Venen hebben een vergelijkbare opbouw als arteriën, maar ze hebben een dunnere tunica media,
groter lumen en hebben vaak kleppen tegen het terugstromen van het bloed.
Histologie van de lever
Door alcohol heb je meer kans op schade op je lever. De kans op levercirrhose neemt daardoor toe.

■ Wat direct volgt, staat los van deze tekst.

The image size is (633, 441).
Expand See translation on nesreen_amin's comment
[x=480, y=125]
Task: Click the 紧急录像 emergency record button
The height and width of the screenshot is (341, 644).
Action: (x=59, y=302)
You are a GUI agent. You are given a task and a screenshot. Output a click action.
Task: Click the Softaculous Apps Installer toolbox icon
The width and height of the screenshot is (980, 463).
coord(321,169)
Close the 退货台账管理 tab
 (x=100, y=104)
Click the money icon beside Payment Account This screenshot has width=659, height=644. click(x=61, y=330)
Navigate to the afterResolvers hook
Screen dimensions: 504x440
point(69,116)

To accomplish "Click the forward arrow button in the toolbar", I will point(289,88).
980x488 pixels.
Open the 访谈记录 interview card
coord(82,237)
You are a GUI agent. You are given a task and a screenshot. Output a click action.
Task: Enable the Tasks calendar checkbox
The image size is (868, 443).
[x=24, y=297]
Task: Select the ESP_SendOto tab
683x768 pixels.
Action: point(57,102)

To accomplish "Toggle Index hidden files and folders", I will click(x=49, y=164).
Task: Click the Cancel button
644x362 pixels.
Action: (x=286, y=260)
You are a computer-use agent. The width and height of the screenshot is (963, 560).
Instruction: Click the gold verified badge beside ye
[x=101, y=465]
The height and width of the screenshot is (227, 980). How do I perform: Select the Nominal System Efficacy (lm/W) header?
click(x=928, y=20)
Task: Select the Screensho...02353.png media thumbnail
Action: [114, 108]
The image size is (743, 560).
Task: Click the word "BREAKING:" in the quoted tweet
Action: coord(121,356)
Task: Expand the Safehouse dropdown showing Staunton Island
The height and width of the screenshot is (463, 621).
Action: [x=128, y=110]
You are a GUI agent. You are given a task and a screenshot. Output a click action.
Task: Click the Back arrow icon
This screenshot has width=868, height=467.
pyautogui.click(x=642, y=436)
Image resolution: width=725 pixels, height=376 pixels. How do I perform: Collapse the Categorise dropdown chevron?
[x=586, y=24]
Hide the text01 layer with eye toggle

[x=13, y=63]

De lever is een multifunctioneel orgaan en heeft te maken met endocriene en exocriene functies,
metabole functies, galproductie, detoxificatie en degradatie van schadelijke stoffen. De doorbloeding
van de lever ligt aan de basis van al deze functies. De lever bestaat uit een kleine linkerlob en een grote
rechterlob. De macrocirculatie van de lever is afhankelijk van twee systemen, veneus die met de
poortader wordt aangevoerd en vanuit de darm en milt komt, voedselrijk en zuurstof is en de arteria
hepatica dat zuurstofrijk bloed naar de lever brengt. Het bloed verlaat de lever via de vena hepatica I en
II en wordt daardoor naar de vena cava gebracht. Toxische stoffen en gal verlaten de lever via de 2
galkanalen naar de galblaas. De lever bestaat uit hepatocyten, die zijn omgeven met bindweefsel, er
bevinden zich arteriën, venen en galgangen in triades op de hoeken van de hepatocyten. Midden in de
hepatocyt bevindt zich een centrale vene, deze zorgt voor de afvoer van gezuiverd bloed naar het hart
toe. Ook bevinden zich er Kuppfercellen dit zijn macrofagen in de lever. De afscherming van een lobulus
(een enkele hepatocyt) is niet altijd even duidelijk, doordat niet bij alle organismen
bindweefseltussenschotten aanwezig zijn. De bloedvaten die richting de centrale vene lopen worden
sinusoïden worden genoemd.
De hepatocyten rond de centrale vene zijn maximaal twee lagen dik. De triade bestaat uit de arteria
hepatica, vena portae en het galkanaal. Het bloed gaat via de arteriolen en venulen over in de wijde
sinusoïden, de stroomsnelheid gaat hierdoor omlaag waardoor er meer uitwisseling plaats kan vinden.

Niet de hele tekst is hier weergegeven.